The posture of copying is often seen in our Christian subculture. Whatever is new in clothing or hair styles or music, we’re all over it. On our t-shirts we print Christian slogans (sometimes cheapening the gospel by a cheesy use of company logos, such as T-shirts with “Christ is King” in the style of the Burger King crown logo). Christian lyrics are written for the latest styles in music. We master the latest marketing techniques. When we are always copying, we are getting our cues from people who don’t share our values. Another problem is that we are always following behind. This posture also reveals a separatist mindset; we can enjoy “their” music, but we have to bring it over the wall into “our” world.

Consuming as a posture results in us becoming indiscriminant in what we “eat.” Others are always deciding for us what is good. There is such a concern with keeping up with the latest, with not being left behind, that we are often unaware of how what we consume affects us. A posture of consuming also leaves little room for creating something new.

These strategies are the same ones non-Christians employ. The difference is the values which determine how they are employed. All of our condemning, critiquing, copying, and consuming are to be governed by scriptural norms.

If we stop here, we will miss the major point of Andy Crouch’s book. While these strategies have their places, there’s one which we can leave out completely to our detriment and the detriment of our society. That is cultivation. Cultivating involves creating and nurturing. Crouch uses the metaphor of gardening to illustrate. The gardener looks at what is there—landscape, sunlight, etc.—and considers what could be grown. Weeds are removed, the soil is tilled, and the seeds are planted. Water is provided to enable growth. This is the stuff of culture making. We aren’t just to react to what is there, but to bring new things into existence and to care for what is there that is good.

Crouch has some questions for Christians:

I wonder what we Christians are known for in the world outside our churches. Are we known as critics, consumers, copiers, condemners of culture? I’m afraid so. Why aren’t we known as cultivators—people who tend and nourish what is best in human culture, who do the hard and painstaking work to preserve the best of what people before us have done? Why aren’t we known as creators—people who dare to think and do something that has never been thought or done before, something that makes the world more welcoming and thrilling and beautiful?

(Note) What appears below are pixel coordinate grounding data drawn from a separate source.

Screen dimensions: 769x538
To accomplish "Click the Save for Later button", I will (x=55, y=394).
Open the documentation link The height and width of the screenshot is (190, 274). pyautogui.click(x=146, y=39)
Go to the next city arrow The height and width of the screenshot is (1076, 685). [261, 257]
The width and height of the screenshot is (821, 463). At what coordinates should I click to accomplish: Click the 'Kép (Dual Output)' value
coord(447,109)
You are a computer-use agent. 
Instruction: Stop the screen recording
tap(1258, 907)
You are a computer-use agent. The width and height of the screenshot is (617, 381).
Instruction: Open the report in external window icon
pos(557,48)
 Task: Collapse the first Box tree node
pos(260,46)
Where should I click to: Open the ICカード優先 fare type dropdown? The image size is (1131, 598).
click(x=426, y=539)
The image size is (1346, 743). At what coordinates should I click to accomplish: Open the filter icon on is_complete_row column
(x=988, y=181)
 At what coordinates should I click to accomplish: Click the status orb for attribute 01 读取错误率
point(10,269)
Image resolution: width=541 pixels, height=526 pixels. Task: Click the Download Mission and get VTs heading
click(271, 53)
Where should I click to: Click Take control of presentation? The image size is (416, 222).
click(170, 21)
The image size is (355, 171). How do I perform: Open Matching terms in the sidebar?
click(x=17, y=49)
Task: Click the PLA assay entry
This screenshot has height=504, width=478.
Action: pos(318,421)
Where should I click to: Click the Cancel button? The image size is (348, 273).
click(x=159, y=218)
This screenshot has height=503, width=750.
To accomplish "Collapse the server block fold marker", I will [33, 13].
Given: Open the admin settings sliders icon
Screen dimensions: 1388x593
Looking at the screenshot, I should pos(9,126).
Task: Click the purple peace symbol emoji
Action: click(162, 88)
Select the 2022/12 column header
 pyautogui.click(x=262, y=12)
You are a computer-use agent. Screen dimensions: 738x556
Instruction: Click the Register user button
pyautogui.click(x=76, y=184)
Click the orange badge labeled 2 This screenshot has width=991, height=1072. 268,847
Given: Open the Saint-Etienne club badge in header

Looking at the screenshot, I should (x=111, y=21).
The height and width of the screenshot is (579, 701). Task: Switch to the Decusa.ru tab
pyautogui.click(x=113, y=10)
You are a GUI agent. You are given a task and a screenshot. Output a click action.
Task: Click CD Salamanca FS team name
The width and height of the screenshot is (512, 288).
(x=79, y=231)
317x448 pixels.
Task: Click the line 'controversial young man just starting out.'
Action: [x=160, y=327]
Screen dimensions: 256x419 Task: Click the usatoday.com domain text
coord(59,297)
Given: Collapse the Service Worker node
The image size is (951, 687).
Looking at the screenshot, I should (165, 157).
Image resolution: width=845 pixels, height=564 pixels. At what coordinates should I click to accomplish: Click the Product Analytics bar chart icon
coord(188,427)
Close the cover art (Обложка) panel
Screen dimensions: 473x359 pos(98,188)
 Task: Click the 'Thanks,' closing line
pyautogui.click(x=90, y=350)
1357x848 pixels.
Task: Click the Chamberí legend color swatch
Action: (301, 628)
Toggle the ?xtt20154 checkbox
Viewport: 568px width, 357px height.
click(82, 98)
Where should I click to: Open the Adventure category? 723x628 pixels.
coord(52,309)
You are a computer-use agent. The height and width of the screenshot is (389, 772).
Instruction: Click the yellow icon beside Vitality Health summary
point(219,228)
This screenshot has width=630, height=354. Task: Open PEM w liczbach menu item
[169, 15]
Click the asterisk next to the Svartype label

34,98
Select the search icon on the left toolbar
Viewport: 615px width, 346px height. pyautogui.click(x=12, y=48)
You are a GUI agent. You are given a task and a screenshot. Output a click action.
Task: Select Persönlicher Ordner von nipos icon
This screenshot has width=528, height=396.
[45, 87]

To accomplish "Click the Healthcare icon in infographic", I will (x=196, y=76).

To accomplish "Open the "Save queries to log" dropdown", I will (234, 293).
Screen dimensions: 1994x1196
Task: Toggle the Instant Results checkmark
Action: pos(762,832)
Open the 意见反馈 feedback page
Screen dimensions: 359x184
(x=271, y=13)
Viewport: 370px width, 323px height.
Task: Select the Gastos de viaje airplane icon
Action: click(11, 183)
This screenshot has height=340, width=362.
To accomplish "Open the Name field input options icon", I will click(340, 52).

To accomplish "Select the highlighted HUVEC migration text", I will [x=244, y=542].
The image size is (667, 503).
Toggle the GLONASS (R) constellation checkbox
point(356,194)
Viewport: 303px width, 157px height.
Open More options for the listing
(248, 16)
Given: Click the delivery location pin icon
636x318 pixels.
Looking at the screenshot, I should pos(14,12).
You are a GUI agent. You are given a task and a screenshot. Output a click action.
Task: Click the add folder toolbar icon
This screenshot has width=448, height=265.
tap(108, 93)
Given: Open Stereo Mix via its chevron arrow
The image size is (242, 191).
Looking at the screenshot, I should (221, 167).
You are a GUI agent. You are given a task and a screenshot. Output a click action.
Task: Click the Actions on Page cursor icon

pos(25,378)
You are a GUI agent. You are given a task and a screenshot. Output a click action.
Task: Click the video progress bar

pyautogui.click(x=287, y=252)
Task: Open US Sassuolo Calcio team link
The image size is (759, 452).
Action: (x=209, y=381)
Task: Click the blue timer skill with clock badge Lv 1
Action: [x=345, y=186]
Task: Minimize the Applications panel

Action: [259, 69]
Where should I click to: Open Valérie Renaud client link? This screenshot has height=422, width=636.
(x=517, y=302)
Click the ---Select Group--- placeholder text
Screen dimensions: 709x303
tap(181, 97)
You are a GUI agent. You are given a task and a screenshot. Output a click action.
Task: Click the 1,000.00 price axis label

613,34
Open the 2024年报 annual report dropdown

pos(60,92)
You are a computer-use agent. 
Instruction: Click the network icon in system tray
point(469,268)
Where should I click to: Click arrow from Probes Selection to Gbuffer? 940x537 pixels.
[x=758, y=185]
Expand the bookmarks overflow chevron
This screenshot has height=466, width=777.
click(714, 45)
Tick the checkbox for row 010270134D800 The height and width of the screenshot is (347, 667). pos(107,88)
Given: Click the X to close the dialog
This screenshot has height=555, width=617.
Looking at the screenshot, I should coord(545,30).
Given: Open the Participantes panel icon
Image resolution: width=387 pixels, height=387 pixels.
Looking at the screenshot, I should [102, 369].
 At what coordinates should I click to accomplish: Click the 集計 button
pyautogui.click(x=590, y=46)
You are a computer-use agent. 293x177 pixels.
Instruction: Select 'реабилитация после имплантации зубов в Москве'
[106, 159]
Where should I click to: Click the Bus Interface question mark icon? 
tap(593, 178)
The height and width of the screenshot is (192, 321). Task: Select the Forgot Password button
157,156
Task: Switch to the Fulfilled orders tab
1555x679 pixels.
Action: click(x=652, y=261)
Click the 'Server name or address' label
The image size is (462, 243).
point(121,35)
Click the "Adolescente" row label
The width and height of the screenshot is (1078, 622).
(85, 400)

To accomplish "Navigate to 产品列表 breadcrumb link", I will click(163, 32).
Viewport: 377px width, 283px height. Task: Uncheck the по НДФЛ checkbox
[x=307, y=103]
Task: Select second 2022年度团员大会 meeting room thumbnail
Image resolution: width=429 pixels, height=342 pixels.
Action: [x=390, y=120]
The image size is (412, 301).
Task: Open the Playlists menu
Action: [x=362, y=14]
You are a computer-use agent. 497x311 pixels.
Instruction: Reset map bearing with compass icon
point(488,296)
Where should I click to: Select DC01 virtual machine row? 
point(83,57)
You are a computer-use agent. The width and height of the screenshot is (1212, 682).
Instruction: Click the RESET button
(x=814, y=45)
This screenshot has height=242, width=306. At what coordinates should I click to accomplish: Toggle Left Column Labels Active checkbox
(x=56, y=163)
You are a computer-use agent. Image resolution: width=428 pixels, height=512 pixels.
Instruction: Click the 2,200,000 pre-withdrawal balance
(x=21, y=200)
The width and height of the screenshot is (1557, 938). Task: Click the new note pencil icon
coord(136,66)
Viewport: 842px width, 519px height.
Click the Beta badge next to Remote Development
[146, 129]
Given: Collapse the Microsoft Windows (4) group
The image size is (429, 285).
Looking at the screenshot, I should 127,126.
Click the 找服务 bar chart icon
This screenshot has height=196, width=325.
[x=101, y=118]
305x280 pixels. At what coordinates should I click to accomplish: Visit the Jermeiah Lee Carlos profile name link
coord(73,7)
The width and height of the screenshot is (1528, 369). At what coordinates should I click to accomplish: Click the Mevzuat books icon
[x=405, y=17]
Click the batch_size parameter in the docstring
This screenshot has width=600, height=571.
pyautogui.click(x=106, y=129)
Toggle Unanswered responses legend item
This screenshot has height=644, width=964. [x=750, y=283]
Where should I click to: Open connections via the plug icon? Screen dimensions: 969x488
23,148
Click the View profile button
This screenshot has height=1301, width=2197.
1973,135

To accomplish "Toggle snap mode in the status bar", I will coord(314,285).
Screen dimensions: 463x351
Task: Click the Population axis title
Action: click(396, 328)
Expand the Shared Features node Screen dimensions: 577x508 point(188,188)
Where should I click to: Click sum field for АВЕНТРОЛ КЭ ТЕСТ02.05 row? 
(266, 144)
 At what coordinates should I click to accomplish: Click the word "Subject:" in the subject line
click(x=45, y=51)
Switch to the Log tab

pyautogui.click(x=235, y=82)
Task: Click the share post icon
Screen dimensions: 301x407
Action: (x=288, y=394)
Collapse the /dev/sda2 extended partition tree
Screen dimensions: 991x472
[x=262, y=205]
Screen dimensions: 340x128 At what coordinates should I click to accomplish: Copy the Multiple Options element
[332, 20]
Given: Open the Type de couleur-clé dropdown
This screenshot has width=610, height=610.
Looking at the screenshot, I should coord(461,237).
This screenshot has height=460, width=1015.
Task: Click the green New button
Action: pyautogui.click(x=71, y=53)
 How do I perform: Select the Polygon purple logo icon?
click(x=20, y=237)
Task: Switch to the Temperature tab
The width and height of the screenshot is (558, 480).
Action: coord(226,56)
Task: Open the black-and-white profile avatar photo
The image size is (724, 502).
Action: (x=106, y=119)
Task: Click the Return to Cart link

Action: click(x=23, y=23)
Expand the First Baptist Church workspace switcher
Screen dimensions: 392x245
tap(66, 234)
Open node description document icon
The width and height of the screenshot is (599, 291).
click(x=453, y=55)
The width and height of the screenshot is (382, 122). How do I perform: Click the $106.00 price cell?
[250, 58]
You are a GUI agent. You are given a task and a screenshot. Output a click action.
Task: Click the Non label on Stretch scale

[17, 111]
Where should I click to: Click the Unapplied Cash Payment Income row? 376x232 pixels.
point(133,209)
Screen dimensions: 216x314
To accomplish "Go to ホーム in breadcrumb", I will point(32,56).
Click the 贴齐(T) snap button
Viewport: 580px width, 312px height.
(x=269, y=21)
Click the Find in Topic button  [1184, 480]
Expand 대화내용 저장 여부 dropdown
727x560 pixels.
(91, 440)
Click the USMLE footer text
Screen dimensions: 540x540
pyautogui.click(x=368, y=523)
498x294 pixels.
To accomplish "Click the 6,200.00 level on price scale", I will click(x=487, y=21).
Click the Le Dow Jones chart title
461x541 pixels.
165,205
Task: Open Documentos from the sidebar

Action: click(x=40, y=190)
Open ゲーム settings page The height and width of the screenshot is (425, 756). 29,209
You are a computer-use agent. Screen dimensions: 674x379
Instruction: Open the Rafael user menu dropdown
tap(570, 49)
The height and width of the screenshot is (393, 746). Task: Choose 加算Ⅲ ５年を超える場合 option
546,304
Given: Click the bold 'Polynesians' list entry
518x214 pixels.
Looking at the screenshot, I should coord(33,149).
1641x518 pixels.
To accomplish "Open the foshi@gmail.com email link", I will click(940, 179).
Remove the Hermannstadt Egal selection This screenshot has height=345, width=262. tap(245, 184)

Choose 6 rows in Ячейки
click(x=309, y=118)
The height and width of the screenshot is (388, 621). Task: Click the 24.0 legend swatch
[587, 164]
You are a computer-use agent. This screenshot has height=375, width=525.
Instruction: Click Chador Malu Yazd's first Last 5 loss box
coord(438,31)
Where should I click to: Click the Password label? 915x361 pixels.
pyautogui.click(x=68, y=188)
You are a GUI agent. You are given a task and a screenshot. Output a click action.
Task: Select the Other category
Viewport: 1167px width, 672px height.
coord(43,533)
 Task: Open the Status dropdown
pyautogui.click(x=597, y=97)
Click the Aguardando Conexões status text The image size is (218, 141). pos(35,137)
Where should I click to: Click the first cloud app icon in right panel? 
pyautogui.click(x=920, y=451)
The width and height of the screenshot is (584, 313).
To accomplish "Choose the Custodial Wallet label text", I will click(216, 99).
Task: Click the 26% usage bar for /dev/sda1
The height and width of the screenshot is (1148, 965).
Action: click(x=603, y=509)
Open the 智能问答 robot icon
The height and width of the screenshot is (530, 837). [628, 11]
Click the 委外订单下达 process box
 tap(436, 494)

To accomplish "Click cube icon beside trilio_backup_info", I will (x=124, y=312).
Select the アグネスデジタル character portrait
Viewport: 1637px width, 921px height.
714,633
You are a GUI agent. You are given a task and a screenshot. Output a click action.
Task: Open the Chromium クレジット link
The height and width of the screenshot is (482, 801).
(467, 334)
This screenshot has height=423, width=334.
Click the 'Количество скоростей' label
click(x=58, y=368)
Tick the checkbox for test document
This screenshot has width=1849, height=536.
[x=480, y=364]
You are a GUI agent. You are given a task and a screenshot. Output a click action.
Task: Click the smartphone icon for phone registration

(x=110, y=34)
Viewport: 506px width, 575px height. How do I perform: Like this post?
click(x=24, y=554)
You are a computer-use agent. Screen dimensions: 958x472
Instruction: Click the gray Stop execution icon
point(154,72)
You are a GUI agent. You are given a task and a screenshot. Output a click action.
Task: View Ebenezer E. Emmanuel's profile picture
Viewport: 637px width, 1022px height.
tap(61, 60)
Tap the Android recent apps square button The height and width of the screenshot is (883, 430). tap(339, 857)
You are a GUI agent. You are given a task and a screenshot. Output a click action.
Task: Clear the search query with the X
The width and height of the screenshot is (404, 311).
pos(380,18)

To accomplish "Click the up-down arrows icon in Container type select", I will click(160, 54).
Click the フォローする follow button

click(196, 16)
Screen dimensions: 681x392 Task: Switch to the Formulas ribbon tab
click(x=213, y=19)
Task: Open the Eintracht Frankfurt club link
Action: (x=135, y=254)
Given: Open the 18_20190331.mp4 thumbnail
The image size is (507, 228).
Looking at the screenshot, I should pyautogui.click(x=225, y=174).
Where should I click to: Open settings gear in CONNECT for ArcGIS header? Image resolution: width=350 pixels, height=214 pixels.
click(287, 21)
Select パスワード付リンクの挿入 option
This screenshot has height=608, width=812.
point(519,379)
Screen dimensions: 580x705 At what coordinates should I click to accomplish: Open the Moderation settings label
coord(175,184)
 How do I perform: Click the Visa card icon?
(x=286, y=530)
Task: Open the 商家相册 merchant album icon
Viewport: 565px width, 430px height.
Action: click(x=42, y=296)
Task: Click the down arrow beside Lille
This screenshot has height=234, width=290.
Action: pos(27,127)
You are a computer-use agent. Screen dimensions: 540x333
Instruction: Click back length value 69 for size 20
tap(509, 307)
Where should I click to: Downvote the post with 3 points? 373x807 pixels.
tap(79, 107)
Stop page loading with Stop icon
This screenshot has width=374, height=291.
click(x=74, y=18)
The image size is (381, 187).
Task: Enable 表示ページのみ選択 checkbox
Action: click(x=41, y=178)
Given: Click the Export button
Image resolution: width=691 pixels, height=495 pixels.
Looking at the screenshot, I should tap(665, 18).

I suspect that one problem some Christians might have with this has to do with eschatology. Those who hold to a premillennial, pretribulational view of end times see this world as being doomed for destruction, and some wonder why we should put any effort into cultural engagement beyond witnessing for Christ. A big problem with that is that no one knows when the end is coming. In the meantime, cars and factories spew pollution into the air that is harmful to our health and to the well–being of other living things. Cancer still ends lives way too soon and is often attended by much suffering. The decay of inner cities is depressing to its inhabitants. Are Christians engaged in making cars that don’t pollute? Fighting cancer? Cleaning up and reversing the decay of declining neighborhoods?

To some, this will sound suspiciously like the “social gospel” of the mid-twentieth century. It isn’t. For one thing, it is grounded in Christian theology. We are created in the image of the Creator and have been made creative ourselves. For another, because we are made in the image of God we should care about the health and well-being of all people. Consider, too, that God Himself is interested in beauty (Ex. 28:2, 40).

Most of us will never invent something that will drastically alter people’s lives. We won’t do anything really big like find the cure for Alzheimer’s or solve the nation’s economic crisis. But we can do small things. We can tutor a child who has trouble reading, fix up our yards and houses so they aren’t eye-sores to our neighbors, join a local civic chorale or orchestra. In short, it’s just a matter of using our talents to make our world a better place, and in doing so to enrich the lives of other people and point to the glory of God.

In doing so, we may also find that non-Christians are more apt to listen to our reason for doing so.